Home     Content     Articles      La Scena Musicale     Search   

La Scena Musicale - Vol. 17, No. 1

Pierrette Alarie (1921-2011)

by Jean-Pierre Sévigny / September 1, 2011

Version française...


Flash version here

Lyric soprano and teacher Pierrette Alarie passed away during the night on July 10, 2011 in Victoria, BC, at the age of 89. Alarie was born into a lively family of musicians and singers. Her father, Sylva Alarie, was a cellist and orchestral conductor and her mother Amanda (née Plante) was a singer and actress--she played Mrs. Plouffe on the television show "The Plouffe Family," written by Roger Lemelin.

From pop songs to arias
Alarie began her career as a radio actress. She won her first contest singing Mireille's “Ma grand-mère était garde-barrière.” By age 15, she already had her own radio show, “Rythme et mélodie,” where she performed popular songs by the chanteuses réalistes (realist singers) in vogue in the 1930s. At age 17, the young singer made her operetta debut at Montreal's Monument-National with Les Variétés lyriques in White Horse Inn.

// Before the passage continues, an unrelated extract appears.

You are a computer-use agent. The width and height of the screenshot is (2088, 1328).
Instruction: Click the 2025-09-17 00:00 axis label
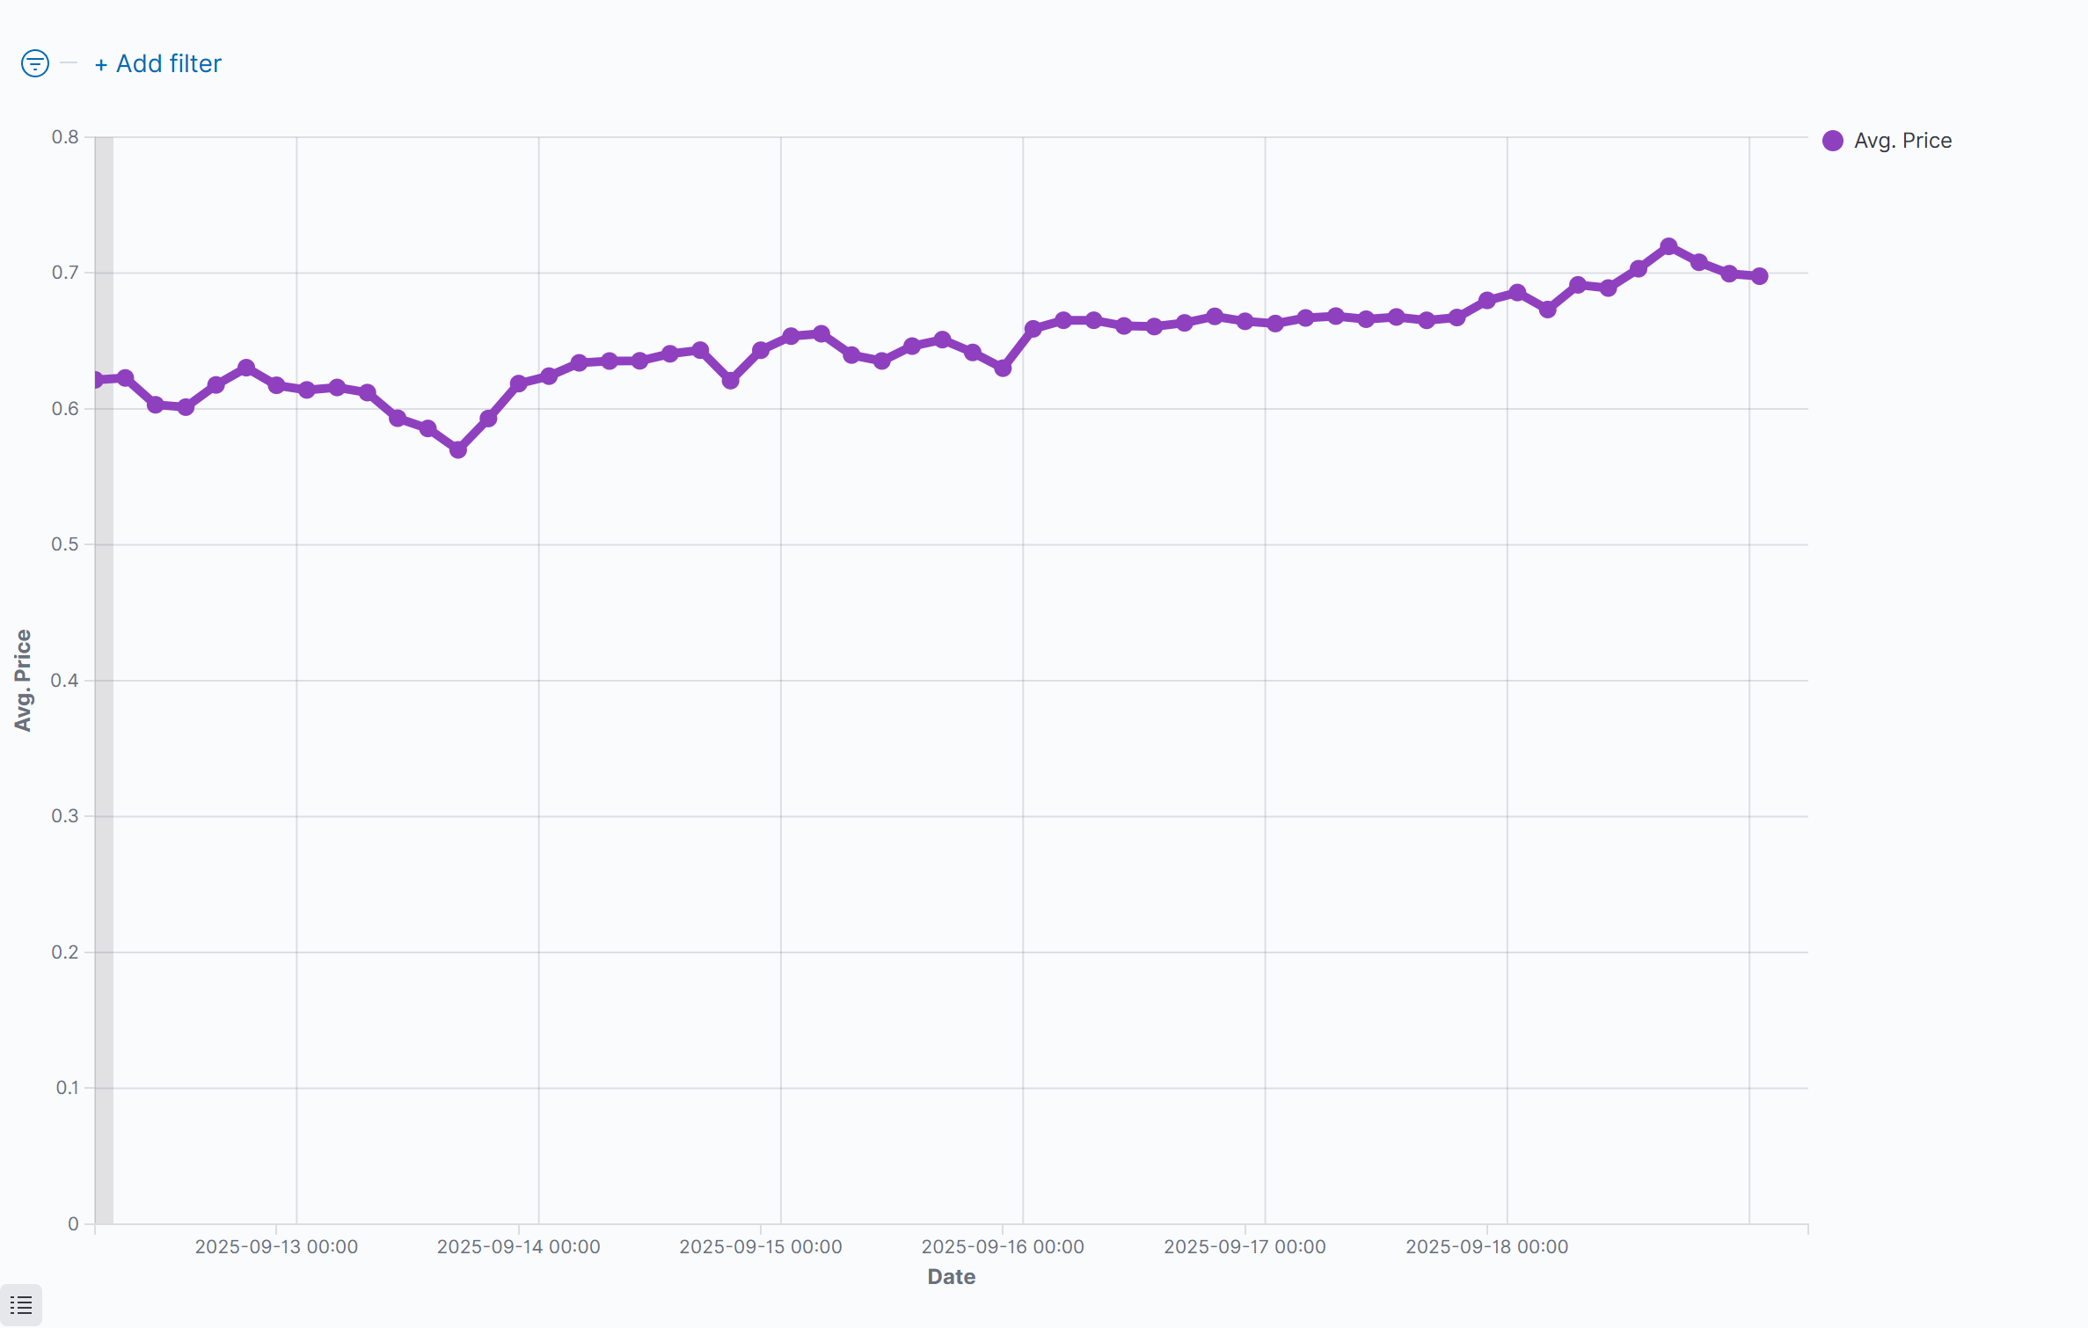(1245, 1246)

Already a star in Quebec because of her radio show and her work with Les Variétés lyriques, Alarie's career continued to flourish. In 1940, she attended Salvator Issaurel's vocal arts studio--where she met her future husband, tenor Léopold Simoneau--and for the next decade, established her reputation in the Montreal arts community, playing lead roles in the operas La Fille du régiment, Mireille, The Barber of Seville, and La traviata.

“I want to be an opera singer”
In 1943, in one of the highlights of her young career, Alarie played the role of Barbarina in The Marriage of Figaro at His Majesty's Theatre, under the direction of legendary conductor Thomas Beecham. Following the performance's extraordinary success, Alarie decided to go to the United States to perfect her art. Given the choice of attending either Juilliard or the Curtis Institute of Music in Philadelphia, she decided on Curtis; the reason was prominent voice teacher Elisabeth Schumann. From 1943 to 1946, Alarie studied with Schumann and was introduced to European-style singing, among other things. Schumann, who was a role model for Alarie, often told her student that her “smooth and flexible” coloratura voice was similar to that of Austrian soprano Lotte Schöne. In 1945, Alarie won the Metropolitan Opera Auditions of the Air, singing the “Bell Song” from Lakmé--a work she would revisit throughout her career. In December of that year, shortly after her twenty-fifth birthday, she made her Met debut as Oscar the page in Verdi's Un ballo in maschera, conducted by Bruno Walter; the performance was a huge success.

Alarie and Simoneau were married in 1946. The Opéra-Comique de Paris later hired the couple, thanks to conductor Louis Fourestier, and Alarie sang lead roles in Lakmé and Lucia di Lammermoor. At the time, French influence on musical culture was at its height. The Canadian singer won fame performing on Europe's largest stages and at prestigious festivals in Aix-en-Provence, Glyndebourne, Vienna, etc. Alarie sang numerous times on television for Radio-Canada, notably on “L'Heure du concert,” which aired between 1954 and 1966. The duo left their mark, particularly with their Mozart discography. The couple--nicknamed “Mr. and Mrs. Mozart” by critic and historian Irving Kolodin--was awarded the Grand Prix du Disque in 1961 by the Académie Charles-Cros for a recording of concert arias and duos by Mozart.

From stage to classroom
Alarie continued her career as a singer and soloist--in orchestral performances and in recital, alone and with her husband--on North America's biggest stages until the 1960s. On November 24, 1970, she bid the stage adieu alongside Simoneau, as guest singers in the Orchestre Symphonique de Montréal's production of Handel's Messiah.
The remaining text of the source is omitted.